[Task objective]: Which identifiers does the header of the paper on purifying selection of synonymous mitochondrial DNA variation list, and what is the value of each?

[Quoted passage]:
☆ ☆ ☆ ☆ ☆
Cell type–specific purifying selection of synonymous mitochondrial DNA variation
PMID: 40705423
PMCID: PMC12318227
DOI: 10.1073/pnas.2505704122
Autoren:
Caleb A. Lareau a,b,1,2, Patrick Maschmeyer c,d,1, Yajie Yin b, Jacob C. Gutierrez a,b, Ryan S. Dhindsa e,f,g, Anne-Sophie Gribling-Burrer h, Sebastian Zielinski h, Yu-Hsin Hsieh c,d, Lena Nitsch c,d,i, Veronika Dimitrova c,d, Benan Nalbant a, Frank A. Buquicchio b, Tsion Abay b,j, Robert R. Stickels b, Jacob C. Ulirsch k, Patrick Yan b, Fangyi Wang b, Zhuang Miao b,l, Katalin Sandor b, Bence Danielb, Vincent Liu b,l, Paul L. Mendez i, Petra Knaus i, Manpreet Meyer c,d,i,m, William J. Greenleaf l, Anshul Kundaje l,n, Redmond P. Smyth h,o, Mathias Munschauer h,o,p, Leif S. Ludwig c,d,2, and Ansuman T. Satpathy b,q,2
1 equal contribution (first authorship)
☆ ☆ ☆ ☆ ☆
[Stored data]:

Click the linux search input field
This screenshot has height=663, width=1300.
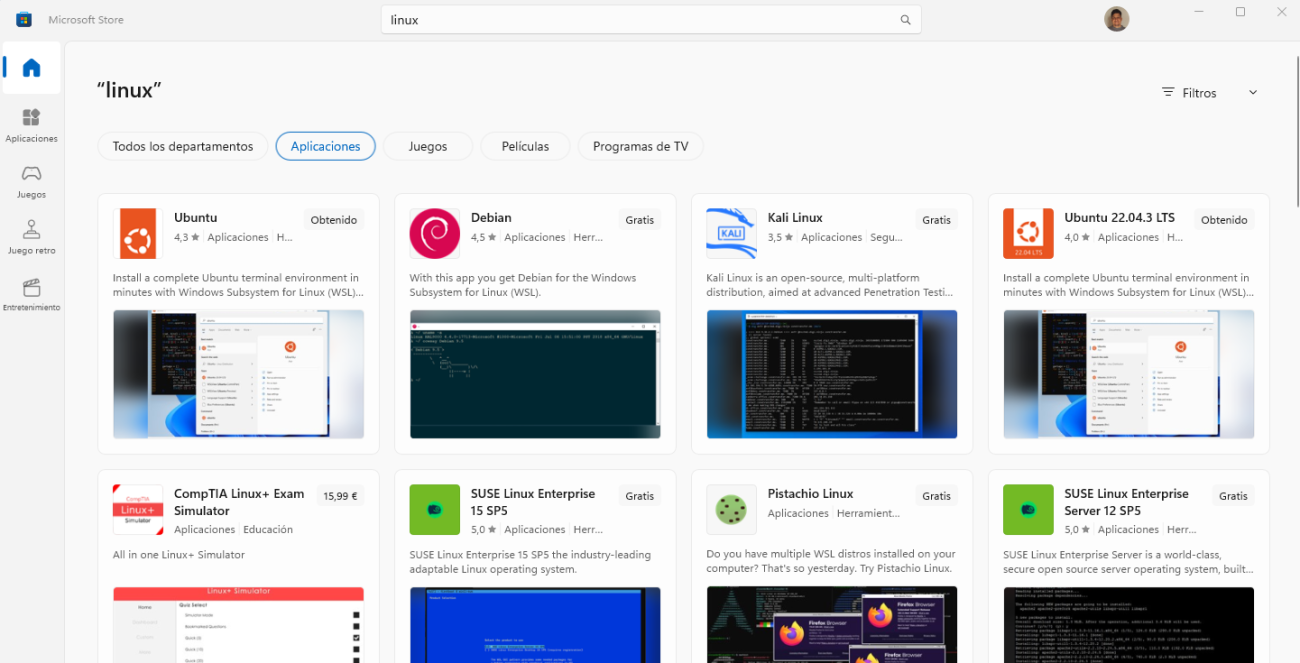[x=640, y=20]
☆ ☆ ☆ ☆ ☆
[Written reply]:
- PMID: 40705423
- PMCID: PMC12318227
- DOI: 10.1073/pnas.2505704122